- Extract -

Peppar Cyr
MSTP in PhD Training
Program: Neurosciences
Current advisor: Christopher D. Smyser, MD
Undergraduate university: Princeton University, 2015
Enrollment year: 2016
Research summary
Individual Motor Outcome Prediction in Very Preterm Children With and Without Brain Injury Using Neonatal Functional Neuroimaging
People born too early grow up to have a wide range of motor abilities – including typical development, developmental coordination disorder (DCD), and the full range of cerebral palsy (CP; able to walk independently, able walk with mobility aids, unable to walk) – but it is difficult to tell early on how a child will develop, and children with mild disabilities are often missed until they have struggled for many years. People with all of these motor disabilities have lower quality of life than those without as both children and adults, because of chronic pain, discrimination and bullying, and difficulty interacting with inaccessible places, objects, and systems. How much each of these factors matter for a person and what is the best way to improve their quality of life can differ by how severe their disability is. For example, someone with CP who uses a wheelchair full-time and has little use of their hands is more likely to have chronic pain and to benefit from learning how to use an adapted power wheelchair early in life than someone with DCD. However, that person with DCD is more likely to struggle as teachers try to hold them to the same handwriting speed and readability standards as their nondisabled peers and might benefit from being allowed to type instead. Both people might appreciate meeting others like them, to learn from lived experience and feel less alone.

- Dataset entries -

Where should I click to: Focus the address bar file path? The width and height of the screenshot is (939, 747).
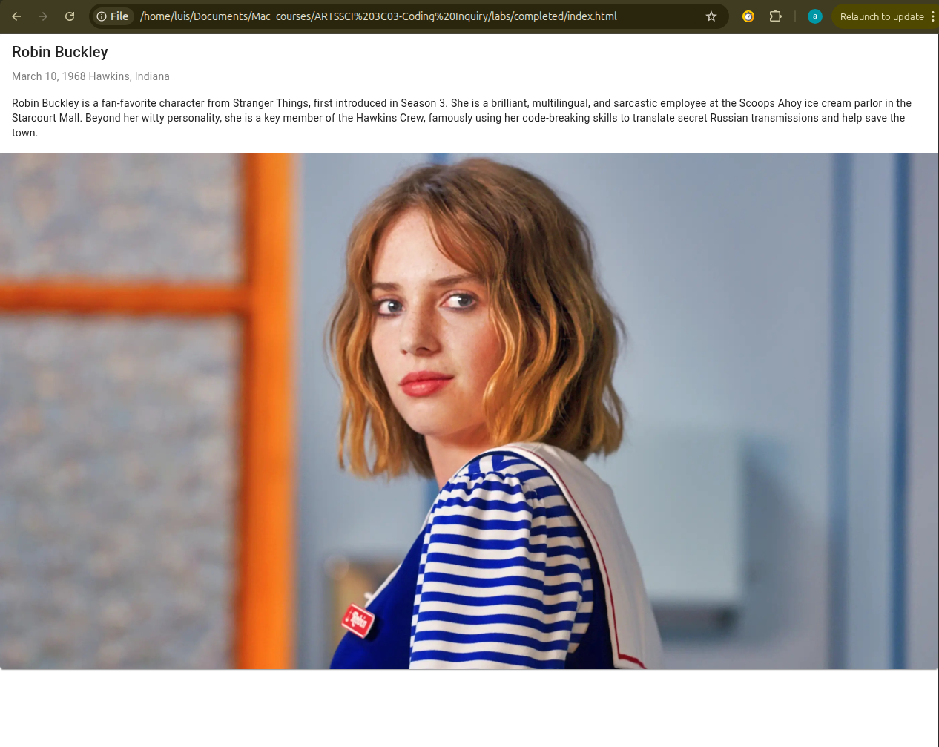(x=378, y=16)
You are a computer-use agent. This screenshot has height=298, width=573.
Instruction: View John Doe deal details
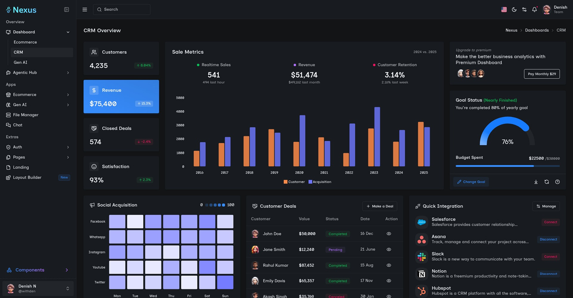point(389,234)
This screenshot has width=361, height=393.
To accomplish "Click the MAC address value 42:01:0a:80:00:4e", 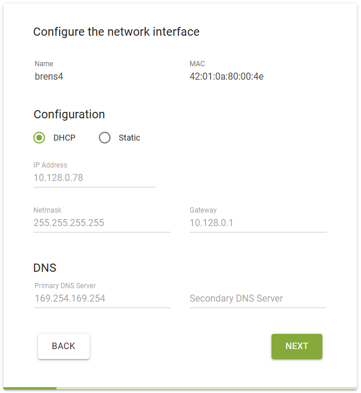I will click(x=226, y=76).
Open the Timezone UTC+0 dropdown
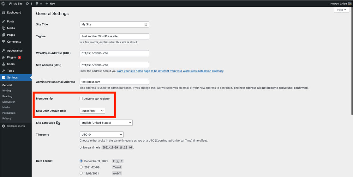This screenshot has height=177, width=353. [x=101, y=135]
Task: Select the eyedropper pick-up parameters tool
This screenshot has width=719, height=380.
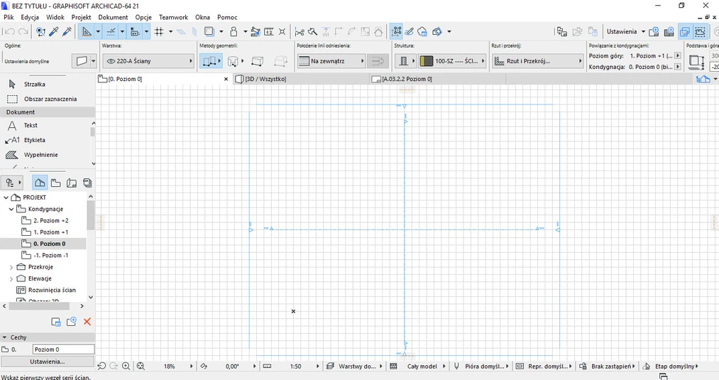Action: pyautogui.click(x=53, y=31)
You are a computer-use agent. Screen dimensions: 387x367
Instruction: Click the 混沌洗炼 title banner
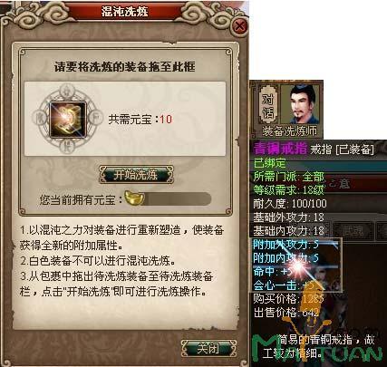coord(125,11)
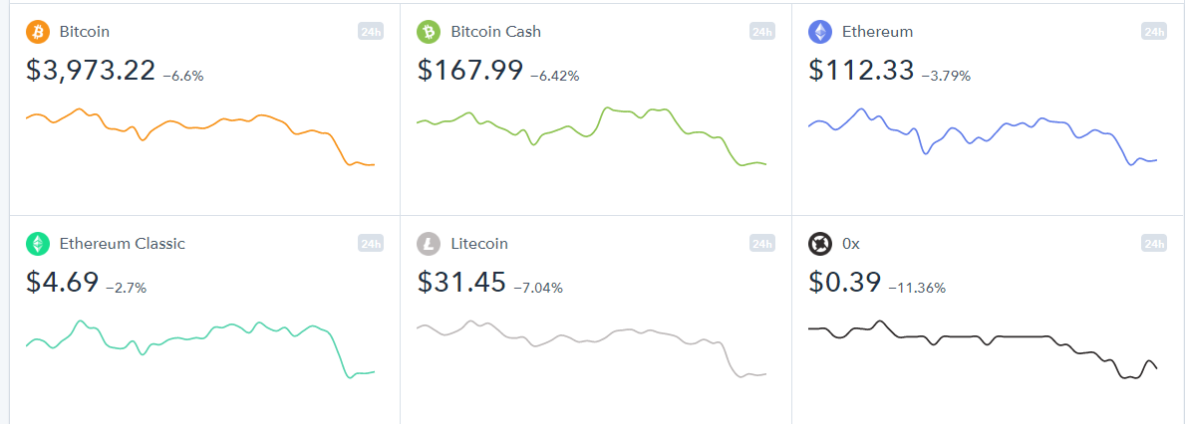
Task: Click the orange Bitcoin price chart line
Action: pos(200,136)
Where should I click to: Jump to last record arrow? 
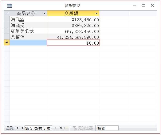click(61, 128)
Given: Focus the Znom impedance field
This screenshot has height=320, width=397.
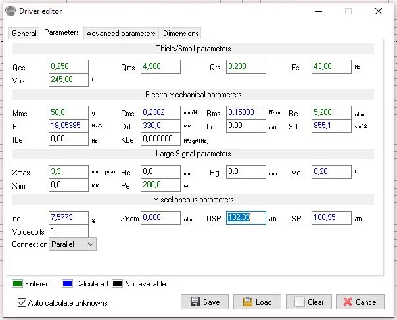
...
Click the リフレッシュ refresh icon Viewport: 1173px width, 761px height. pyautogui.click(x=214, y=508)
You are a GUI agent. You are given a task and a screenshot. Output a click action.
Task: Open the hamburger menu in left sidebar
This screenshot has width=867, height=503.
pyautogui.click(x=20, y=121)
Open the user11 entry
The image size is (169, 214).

- Task to carry out -
For each statement, say yes or no according to whether it agrees with the profile, and quote the deciding words of the profile. 1. The enrollment year given is 2016. 2. Children with mild disabilities are usually identified early. 3. Someone with DCD is more likely to have chronic pain than someone with CP who uses a wheelchair full-time and has little use of their hands. The records play no part in what is asked here.

- Answer to this exercise -
1. Yes: "Enrollment year: 2016"
2. No: "children with mild disabilities are often missed until they have struggled for many years"
3. No: "someone with CP who uses a wheelchair full-time and has little use of their hands is more likely to have chronic pain and to benefit from learning how to use an adapted power wheelchair early in life than someone with DCD"